My first dog taught me how to love animals, and that is a gift for which I'll forever be grateful.

pb_safety_club a month ago

This is a very interesting study, and the authors clearly did very good work. That said, I don't think the main takeaway is as surprising as some of the coverage makes it sound. It's already very well established, both historically and genetically, that modern breeds were created by Victorian-era breeders using the dogs available in local populations. So the idea that the "raw material" (i.e. genetic variants) of 18th–19th century working dogs shaped modern morphology fits neatly with what we already know. For example (drawing from my area of expertise), the bull-and-terrier types that became modern pit bull–type breeds were created by crossing bull-baiting dogs with terriers, and they still reflect traits from both. The value of the paper, to me, isn't in overturning prior understanding but in providing a much more detailed timeline of how and when this diversification happened.

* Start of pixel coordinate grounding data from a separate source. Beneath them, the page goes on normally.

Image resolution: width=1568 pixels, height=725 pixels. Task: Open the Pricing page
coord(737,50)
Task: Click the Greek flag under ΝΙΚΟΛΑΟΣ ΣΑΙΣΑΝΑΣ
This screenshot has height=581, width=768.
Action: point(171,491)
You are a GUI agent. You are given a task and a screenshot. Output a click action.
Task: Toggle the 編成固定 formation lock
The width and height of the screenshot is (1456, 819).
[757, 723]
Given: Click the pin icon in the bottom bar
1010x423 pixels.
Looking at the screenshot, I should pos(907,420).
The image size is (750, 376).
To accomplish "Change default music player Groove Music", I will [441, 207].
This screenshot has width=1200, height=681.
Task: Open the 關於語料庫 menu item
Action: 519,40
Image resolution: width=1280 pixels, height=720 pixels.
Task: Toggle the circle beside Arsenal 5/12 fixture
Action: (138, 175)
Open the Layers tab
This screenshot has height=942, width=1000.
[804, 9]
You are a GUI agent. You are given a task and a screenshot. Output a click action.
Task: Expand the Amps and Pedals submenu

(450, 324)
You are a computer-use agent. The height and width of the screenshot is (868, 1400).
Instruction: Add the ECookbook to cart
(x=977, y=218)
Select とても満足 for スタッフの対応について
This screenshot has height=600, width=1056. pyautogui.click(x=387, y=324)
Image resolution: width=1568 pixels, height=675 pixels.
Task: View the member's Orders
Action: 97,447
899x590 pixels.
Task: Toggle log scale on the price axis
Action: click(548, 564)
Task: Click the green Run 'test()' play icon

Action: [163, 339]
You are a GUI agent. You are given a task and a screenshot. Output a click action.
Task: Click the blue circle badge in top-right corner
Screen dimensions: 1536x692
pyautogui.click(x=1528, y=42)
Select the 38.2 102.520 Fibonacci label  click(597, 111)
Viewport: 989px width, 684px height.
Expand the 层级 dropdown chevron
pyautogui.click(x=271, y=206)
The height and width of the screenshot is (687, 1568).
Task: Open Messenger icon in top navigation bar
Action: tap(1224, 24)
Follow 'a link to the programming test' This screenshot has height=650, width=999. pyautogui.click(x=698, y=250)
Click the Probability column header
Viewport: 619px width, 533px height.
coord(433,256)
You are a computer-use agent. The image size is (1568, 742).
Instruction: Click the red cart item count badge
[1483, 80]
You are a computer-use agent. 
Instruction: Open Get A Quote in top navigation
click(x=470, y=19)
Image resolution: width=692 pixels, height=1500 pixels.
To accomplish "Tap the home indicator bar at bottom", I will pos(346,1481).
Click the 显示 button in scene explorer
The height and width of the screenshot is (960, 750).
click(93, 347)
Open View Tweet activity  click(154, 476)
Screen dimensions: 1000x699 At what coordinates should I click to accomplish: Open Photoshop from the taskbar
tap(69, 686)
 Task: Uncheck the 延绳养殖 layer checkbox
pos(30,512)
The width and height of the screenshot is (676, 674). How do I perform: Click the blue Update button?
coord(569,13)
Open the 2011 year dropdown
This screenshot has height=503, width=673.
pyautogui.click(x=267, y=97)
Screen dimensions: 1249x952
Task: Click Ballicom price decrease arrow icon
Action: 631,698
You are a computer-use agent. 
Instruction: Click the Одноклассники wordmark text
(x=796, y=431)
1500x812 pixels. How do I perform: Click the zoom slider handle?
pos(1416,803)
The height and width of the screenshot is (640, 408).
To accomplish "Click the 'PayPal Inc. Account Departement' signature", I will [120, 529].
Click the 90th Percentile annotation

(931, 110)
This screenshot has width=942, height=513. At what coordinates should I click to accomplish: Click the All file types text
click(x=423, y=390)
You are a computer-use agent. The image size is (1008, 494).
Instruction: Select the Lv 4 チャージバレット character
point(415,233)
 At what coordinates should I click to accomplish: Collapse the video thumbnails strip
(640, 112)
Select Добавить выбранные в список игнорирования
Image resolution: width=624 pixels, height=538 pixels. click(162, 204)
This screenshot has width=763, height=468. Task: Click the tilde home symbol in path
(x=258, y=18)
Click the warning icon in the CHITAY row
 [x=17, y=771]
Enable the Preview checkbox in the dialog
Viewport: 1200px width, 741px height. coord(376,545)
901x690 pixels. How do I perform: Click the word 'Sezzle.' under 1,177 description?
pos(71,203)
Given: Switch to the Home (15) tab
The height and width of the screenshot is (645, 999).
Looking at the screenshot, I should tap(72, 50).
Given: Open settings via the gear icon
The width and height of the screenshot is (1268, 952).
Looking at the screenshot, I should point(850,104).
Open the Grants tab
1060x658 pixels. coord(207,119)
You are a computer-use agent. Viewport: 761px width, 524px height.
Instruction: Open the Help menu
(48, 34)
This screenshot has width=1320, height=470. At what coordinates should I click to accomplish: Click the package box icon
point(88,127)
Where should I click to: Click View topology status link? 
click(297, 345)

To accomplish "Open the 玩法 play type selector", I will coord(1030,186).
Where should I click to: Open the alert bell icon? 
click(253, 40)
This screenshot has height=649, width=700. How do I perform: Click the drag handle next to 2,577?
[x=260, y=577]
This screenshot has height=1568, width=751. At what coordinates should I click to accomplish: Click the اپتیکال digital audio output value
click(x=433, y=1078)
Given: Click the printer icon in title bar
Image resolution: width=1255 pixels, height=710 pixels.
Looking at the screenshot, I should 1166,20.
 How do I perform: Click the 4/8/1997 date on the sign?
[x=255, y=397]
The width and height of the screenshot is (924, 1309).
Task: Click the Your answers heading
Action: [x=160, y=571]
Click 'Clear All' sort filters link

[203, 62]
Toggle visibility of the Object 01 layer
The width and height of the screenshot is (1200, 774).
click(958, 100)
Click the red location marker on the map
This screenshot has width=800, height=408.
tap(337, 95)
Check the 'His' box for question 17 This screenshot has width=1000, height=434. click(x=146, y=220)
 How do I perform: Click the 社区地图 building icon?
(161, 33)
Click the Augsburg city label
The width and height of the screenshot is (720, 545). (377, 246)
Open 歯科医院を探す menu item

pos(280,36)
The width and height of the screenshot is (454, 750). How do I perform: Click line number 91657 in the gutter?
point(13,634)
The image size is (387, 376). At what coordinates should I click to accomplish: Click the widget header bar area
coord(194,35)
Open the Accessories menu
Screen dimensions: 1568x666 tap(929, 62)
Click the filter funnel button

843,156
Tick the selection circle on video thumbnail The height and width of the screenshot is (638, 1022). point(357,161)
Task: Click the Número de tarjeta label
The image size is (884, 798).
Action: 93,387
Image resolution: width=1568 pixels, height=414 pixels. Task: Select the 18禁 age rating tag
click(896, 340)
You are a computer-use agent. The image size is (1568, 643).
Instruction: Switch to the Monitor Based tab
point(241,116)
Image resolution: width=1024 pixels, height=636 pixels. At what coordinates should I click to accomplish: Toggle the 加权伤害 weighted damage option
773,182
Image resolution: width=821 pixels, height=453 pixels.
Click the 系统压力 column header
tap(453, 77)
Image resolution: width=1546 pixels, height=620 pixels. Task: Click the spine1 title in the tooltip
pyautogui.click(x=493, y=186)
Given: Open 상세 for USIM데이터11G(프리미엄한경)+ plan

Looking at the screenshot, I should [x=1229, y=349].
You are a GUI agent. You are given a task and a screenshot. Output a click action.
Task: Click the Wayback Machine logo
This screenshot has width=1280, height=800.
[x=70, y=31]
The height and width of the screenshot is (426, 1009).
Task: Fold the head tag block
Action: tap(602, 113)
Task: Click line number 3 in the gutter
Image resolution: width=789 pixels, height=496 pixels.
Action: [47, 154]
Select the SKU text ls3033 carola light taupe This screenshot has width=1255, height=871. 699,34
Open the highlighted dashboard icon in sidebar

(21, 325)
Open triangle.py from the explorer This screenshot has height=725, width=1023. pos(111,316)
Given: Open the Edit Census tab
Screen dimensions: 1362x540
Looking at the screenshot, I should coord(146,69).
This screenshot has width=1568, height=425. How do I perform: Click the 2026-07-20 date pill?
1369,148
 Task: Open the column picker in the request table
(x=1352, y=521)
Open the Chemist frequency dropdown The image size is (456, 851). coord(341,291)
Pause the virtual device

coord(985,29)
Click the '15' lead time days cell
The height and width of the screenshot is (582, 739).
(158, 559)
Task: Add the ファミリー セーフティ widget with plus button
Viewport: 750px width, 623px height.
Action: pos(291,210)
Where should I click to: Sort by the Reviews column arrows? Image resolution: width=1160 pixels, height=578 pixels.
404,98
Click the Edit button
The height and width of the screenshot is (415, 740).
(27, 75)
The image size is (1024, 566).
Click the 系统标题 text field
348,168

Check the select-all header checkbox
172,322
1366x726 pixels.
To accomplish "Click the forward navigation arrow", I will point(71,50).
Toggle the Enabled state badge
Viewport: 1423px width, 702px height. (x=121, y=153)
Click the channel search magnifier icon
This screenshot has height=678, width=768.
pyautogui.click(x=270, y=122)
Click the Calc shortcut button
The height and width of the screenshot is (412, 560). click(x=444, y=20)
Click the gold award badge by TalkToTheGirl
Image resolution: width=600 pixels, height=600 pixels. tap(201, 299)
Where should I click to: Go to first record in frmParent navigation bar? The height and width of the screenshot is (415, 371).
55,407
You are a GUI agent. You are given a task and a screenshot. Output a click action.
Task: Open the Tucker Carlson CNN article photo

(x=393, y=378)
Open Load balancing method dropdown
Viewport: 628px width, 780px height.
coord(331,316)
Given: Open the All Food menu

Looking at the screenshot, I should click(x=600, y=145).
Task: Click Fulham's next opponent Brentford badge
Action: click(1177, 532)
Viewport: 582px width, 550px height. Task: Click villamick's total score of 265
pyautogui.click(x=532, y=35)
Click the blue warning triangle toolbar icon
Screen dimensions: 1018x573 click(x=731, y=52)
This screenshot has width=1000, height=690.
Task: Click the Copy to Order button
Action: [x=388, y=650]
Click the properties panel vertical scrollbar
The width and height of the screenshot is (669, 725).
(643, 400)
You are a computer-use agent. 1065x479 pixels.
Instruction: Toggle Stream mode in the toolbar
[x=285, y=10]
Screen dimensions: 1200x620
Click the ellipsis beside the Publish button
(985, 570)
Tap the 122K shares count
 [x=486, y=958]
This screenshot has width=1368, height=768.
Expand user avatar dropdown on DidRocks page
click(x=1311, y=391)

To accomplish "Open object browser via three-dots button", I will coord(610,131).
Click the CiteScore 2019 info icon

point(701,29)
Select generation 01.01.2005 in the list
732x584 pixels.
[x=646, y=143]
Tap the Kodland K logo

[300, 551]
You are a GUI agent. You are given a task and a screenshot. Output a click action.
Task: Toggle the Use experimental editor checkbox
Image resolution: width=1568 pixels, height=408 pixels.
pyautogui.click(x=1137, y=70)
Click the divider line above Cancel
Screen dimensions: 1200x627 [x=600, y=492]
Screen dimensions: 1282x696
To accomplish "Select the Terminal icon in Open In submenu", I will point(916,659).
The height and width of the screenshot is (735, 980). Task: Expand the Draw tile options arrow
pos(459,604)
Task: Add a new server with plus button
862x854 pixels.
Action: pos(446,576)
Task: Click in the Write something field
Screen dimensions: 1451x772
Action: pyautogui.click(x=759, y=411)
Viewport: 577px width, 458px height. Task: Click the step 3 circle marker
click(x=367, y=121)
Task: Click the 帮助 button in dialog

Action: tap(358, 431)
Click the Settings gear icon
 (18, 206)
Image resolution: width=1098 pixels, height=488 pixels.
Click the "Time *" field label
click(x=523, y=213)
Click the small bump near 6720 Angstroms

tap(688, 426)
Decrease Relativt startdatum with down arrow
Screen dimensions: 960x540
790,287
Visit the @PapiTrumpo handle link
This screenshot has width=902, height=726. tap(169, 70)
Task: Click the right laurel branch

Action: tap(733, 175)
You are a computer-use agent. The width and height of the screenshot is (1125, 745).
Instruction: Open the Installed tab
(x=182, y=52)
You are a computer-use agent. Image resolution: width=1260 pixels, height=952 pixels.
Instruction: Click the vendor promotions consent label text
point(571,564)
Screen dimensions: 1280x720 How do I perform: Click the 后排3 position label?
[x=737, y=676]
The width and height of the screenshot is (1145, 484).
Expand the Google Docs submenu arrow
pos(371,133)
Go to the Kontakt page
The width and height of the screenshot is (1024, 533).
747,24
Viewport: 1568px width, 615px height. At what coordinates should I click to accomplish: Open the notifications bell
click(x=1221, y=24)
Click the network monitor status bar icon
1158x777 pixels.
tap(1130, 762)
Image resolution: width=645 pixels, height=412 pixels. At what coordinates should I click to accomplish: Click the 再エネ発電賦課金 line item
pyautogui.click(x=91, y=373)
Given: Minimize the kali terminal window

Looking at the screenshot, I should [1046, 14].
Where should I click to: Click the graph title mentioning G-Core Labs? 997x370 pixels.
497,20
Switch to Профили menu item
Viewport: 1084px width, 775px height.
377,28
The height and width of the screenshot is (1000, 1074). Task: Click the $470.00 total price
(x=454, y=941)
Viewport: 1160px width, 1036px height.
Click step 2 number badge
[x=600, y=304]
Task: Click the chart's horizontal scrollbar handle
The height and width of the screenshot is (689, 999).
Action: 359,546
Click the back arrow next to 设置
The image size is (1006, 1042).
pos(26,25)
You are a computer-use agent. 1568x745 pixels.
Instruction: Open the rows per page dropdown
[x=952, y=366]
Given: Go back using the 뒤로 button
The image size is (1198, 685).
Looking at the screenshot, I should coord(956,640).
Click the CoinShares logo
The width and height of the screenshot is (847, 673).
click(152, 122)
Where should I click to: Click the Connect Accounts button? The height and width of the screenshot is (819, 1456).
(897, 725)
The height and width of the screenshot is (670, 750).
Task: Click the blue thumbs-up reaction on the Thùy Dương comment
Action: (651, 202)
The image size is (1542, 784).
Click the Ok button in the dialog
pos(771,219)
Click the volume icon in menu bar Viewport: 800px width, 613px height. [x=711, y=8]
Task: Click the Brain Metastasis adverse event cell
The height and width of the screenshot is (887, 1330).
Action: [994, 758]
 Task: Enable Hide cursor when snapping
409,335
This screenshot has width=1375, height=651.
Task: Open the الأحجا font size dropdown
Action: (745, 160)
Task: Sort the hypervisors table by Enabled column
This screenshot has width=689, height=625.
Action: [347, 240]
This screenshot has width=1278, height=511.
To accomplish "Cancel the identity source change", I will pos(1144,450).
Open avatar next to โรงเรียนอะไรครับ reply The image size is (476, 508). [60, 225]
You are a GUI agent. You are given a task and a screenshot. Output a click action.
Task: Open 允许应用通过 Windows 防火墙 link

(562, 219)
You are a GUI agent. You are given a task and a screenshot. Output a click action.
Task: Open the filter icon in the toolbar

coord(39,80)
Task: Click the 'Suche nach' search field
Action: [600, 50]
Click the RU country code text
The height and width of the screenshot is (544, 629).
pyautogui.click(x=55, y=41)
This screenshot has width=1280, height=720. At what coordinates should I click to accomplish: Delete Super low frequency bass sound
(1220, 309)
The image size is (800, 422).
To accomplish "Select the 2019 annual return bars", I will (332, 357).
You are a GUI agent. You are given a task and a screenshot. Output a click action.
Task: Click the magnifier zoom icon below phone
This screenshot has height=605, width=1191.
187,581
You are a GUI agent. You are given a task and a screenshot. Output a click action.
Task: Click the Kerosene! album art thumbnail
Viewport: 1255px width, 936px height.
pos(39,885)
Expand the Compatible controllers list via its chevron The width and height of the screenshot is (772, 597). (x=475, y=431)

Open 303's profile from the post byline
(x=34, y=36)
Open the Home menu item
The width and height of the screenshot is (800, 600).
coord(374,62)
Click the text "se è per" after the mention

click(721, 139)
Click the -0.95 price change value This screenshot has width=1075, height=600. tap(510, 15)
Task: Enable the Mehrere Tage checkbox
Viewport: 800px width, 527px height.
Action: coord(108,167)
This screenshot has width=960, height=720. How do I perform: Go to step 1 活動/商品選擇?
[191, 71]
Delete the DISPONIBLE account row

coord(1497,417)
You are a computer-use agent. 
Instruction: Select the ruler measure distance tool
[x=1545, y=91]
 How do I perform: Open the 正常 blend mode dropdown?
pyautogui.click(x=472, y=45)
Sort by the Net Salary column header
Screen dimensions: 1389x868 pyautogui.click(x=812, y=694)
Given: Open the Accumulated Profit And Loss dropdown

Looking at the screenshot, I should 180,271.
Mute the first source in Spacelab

It’s a solid contribution, but just maybe not as paradigm-shifting as recent headlines imply.

elphinstone a month ago

I always wondered if there was some genetic factor related to mutations, perhaps, that was stronger in dogs than cats, horses, cows, sheep, etc. There's such morphological variety.

MarshfermOP a month ago

I recommend this extraordinary book, The First Domestication the coevolution of Humans and Wolves, charting the possible events.